---- Given entries

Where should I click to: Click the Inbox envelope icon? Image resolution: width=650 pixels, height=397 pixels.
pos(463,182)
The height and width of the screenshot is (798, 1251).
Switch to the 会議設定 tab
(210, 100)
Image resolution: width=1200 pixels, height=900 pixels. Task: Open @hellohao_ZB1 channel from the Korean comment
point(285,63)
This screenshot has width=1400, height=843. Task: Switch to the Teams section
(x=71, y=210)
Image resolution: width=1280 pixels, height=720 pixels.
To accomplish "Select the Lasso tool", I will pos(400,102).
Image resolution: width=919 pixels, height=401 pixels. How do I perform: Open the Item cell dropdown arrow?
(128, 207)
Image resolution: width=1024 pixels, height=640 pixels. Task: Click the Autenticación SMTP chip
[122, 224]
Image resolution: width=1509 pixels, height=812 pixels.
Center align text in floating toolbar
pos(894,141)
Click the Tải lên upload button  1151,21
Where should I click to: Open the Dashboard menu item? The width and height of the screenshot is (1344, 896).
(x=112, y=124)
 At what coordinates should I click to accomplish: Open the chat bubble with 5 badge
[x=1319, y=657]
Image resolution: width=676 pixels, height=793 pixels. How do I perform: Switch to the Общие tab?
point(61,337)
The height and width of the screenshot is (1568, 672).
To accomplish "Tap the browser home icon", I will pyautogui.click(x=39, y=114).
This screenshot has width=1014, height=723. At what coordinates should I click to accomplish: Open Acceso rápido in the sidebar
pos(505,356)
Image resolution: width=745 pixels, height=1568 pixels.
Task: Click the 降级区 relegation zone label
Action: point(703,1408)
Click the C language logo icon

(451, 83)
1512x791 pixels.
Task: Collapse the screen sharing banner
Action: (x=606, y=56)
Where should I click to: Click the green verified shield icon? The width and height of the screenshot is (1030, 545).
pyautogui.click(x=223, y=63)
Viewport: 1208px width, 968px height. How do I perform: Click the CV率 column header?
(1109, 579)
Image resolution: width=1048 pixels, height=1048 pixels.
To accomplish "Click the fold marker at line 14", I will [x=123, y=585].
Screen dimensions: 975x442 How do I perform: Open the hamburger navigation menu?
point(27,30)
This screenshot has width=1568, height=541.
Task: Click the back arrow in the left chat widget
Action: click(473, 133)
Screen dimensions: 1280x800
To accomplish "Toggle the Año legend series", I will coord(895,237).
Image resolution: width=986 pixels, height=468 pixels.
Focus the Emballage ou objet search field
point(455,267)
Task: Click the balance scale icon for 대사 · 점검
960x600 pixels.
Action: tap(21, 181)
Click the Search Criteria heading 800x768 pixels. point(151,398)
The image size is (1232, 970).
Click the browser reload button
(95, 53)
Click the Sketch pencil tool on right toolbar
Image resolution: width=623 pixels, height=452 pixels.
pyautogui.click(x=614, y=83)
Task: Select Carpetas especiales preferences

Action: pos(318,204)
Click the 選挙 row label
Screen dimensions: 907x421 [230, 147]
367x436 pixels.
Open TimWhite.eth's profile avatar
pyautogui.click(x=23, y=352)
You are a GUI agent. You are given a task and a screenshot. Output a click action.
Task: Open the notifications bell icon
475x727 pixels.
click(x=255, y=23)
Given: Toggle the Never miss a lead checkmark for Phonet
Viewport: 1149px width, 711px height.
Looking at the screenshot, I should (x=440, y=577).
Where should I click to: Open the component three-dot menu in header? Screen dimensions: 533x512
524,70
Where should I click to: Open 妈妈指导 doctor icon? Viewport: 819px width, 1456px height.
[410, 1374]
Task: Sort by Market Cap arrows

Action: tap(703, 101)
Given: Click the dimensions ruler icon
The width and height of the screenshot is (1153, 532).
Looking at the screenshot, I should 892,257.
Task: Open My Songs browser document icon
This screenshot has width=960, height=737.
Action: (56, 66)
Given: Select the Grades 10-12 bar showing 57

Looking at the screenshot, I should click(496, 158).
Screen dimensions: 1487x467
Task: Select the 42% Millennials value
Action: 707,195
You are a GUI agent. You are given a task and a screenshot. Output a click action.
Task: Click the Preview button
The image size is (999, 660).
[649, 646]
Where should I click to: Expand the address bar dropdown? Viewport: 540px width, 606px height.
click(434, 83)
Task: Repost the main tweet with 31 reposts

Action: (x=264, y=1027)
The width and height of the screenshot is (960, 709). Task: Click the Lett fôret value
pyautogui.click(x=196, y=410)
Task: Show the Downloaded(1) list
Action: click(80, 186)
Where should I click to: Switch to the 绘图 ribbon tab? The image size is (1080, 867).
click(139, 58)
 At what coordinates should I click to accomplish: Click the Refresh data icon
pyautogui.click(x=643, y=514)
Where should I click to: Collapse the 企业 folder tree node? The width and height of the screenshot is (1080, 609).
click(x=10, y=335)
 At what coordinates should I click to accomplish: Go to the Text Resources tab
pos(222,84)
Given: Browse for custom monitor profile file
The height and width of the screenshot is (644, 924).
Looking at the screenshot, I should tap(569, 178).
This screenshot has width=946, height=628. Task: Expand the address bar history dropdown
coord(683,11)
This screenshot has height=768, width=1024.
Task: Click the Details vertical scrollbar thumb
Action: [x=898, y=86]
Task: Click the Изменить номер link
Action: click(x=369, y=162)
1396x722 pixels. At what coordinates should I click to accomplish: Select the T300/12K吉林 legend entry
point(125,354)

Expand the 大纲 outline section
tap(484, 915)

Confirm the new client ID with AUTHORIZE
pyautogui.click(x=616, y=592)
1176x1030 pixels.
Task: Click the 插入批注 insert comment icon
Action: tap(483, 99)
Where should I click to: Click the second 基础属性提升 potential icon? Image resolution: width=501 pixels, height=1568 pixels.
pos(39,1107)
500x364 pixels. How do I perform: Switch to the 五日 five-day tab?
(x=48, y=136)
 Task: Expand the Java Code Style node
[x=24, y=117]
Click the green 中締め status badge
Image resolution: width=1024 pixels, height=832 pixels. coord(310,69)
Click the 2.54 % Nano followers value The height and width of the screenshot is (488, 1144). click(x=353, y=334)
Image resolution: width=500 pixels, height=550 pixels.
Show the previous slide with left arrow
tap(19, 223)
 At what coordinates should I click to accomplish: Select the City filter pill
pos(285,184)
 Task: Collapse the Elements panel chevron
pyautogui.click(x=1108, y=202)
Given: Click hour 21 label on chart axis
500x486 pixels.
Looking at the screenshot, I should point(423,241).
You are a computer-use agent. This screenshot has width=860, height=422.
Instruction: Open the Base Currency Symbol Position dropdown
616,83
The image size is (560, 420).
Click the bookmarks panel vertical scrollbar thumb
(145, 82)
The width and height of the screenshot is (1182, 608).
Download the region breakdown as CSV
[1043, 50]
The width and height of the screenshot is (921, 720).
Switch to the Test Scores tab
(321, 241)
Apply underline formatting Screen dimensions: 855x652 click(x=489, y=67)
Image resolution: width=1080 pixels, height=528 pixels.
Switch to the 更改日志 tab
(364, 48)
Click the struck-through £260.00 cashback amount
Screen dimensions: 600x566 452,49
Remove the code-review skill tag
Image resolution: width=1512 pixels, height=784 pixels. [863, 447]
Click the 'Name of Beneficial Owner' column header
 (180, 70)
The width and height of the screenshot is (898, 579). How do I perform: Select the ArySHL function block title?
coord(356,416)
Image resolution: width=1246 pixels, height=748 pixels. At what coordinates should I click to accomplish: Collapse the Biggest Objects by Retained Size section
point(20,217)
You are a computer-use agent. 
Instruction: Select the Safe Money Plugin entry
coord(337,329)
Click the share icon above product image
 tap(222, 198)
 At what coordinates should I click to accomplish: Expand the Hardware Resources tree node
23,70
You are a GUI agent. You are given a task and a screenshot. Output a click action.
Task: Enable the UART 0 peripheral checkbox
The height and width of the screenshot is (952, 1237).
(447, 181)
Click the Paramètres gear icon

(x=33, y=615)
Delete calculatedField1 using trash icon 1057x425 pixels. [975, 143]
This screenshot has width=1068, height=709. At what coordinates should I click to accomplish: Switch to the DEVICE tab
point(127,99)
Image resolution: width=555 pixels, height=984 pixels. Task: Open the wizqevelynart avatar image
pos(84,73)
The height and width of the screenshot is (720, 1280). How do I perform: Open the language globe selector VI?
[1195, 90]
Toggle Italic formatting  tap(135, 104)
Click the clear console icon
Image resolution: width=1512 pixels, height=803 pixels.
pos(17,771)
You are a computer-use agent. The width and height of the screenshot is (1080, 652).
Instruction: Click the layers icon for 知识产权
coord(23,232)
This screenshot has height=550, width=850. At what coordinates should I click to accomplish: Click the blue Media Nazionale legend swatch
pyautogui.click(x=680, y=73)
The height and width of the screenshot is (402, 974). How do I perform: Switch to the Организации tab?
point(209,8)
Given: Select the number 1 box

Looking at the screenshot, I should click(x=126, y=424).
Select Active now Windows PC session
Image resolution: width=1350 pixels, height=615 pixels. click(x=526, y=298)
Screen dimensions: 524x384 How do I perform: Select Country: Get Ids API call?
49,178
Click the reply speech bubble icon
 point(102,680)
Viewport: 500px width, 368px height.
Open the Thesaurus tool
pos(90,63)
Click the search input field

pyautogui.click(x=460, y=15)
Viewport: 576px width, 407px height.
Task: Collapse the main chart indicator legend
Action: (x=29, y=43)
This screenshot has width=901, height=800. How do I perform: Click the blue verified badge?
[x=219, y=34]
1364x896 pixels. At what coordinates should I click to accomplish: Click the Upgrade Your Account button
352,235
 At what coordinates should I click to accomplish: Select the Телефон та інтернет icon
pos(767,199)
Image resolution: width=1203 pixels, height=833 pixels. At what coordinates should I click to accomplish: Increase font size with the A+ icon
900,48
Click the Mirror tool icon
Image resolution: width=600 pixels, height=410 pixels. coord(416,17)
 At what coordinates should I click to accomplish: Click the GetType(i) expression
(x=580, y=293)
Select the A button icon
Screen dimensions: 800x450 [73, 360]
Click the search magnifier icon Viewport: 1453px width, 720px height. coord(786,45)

--------

Every line of the listing above that contains "will" is to be copied.

◆ Response for this exercise:
To accomplish "Select the Lasso tool", I will pos(400,102).
To accomplish "Tap the browser home icon", I will pyautogui.click(x=39, y=114).
To accomplish "Click the fold marker at line 14", I will [x=123, y=585].
To accomplish "Toggle the Año legend series", I will coord(895,237).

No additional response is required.